Our cover story and several companion articles this month focus on Florida's workers' compensation system. By unhappy coincidence, a family member and a good friend (I will call them “Able” and “Baker”) have had recent firsthand experiences of that process. Some background: Able is a first responder, located in one of our state's largest cities. Baker is an hourly employee with a major Florida school district.
In both cases, there was never any question that the injuries were job-related (Baker was actually walking with his boss when his injury occurred). However, the individual experiences following the compensability determinations were quite different.
First-responder Able's injury required surgery and several months of physical therapy. The doctors and physical therapists assigned to him were skilled and responsive; the case manager was not. Repeated phone calls to her by all parties seeking authorizations and answers to questions went straight to voice mail; messages left there were not returned. Able spoke to her only once during his entire seven months of injury/surgery/rehabilitation.
The morning of the surgery, the case manager still had not sent in all of the necessary forms to the doctor. To his credit, the doctor — a veteran of the workers' compensation system and familiar with the employer — said, “Don't worry, we'll take care of it,” and went ahead with the surgery despite the missing paperwork.
The procedure went well, and the doctor prescribed several months of physical therapy. When Able arrived at the therapist's office for his first appointment, the case manager once again had not sent the paperwork. As with the doctor, the physical therapist performed the treatment anyway.

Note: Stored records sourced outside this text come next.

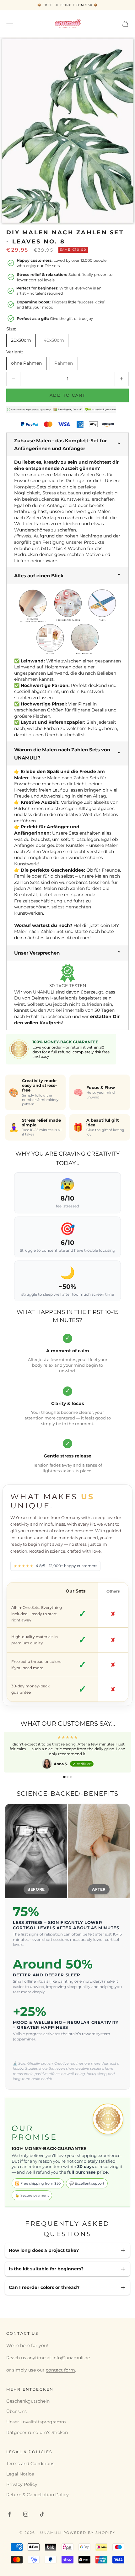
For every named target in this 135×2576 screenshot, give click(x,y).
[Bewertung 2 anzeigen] (67, 1777)
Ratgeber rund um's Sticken (37, 2432)
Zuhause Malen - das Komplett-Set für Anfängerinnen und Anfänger (60, 444)
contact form (60, 2370)
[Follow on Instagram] (26, 2514)
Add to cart (68, 395)
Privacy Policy (21, 2484)
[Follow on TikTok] (42, 2514)
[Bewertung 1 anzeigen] (64, 1777)
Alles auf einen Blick (39, 576)
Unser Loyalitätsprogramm (36, 2422)
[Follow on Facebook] (9, 2514)
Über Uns (16, 2411)
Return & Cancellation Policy (37, 2494)
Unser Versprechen (37, 953)
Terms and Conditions (30, 2463)
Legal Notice (20, 2474)
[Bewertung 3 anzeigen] (71, 1777)
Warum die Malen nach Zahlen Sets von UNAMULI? (62, 753)
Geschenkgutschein (28, 2401)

Repeated phone calls and faxes by the doctor, the patient, and the therapist to the case manager eventually resulted in receipt of the required forms, albeit several days late.
As healing progressed, Able's employer assigned light-duty work: answering phone calls in a windowless room, not the most stimulating work for a type-A, first-responder personality. Able dutifully did phone-duty for a few weeks, then decided to whittle down his stockpiled vacation time in lieu of more hours in the windowless room.
My grade for Able's experience? Medical and health-care providers = A+. Employer = C (no supervisor called during recovery; light-duty work was mind-numbing). Case manager = F.
Hourly employee Baker is retired military special forces, now employed in a county school system. If there is a type A+ personality, this is it. Malingering is not in his vocabulary. Pain? Please.
He suffered a foot/ankle injury while walking the school grounds with his boss. His employer sent him to a physician who, it was later determined, misdiagnosed the injury. A change of doctors, another diagnosis, and subsequent treatment did not bring relief.
After eight months of increasingly contentious communications with the insurance company, case manager, and medical providers, Baker hired an attorney. It took another year-and-a-half of depositions and hearings before authorization was issued for what hopefully is Baker's last surgery. The surgery was performed just before Christmas. The prognosis for recovery at this point is good.
Grade: Medical and health-care providers = F, F, A (the first doctor erroneously diagnosed a sprained foot; the second doctor erroneously diagnosed a broken foot; the third doctor — secured through Baker's attorney — diagnosed ligament damage and recommended surgery). Employer = F. Case manager = F.
Taking these two cases as “teachable moments,” as our president would say, they prove once again that you can have all the rules and regulations in the world, but a successful workers' compensation program ultimately comes down to how well people in the system perform their jobs.